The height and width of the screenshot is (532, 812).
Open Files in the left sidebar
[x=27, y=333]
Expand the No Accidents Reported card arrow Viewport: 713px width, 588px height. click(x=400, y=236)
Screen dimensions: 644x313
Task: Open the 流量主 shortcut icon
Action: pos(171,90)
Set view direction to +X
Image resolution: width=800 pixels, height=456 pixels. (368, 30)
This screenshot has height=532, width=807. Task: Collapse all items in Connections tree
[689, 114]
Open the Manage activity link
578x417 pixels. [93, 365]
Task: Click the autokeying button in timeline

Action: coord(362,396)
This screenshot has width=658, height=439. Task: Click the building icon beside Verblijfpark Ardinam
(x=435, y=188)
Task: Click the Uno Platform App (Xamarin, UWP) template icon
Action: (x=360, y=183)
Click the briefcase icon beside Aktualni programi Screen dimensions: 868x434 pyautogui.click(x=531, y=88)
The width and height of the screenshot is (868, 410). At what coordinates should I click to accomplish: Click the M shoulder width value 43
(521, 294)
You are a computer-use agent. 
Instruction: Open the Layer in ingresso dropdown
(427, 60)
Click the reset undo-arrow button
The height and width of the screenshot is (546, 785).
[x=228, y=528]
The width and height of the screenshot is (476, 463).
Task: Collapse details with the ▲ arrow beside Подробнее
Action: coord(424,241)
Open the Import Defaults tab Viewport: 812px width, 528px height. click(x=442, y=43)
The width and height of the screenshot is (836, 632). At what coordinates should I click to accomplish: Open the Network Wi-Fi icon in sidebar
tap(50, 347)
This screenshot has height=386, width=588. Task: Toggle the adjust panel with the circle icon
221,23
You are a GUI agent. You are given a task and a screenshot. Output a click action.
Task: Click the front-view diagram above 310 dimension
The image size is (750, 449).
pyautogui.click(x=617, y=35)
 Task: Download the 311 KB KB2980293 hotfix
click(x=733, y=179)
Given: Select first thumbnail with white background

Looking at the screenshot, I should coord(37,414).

★ ★ ★ ★

*WHAT TO DO:*
The lines you return should be those above that contain the word "agent", every one of them.

*ANSWER BOX:*
You are a computer-use agent. 
You are a GUI agent. You are given a task and a screenshot. Output a click action.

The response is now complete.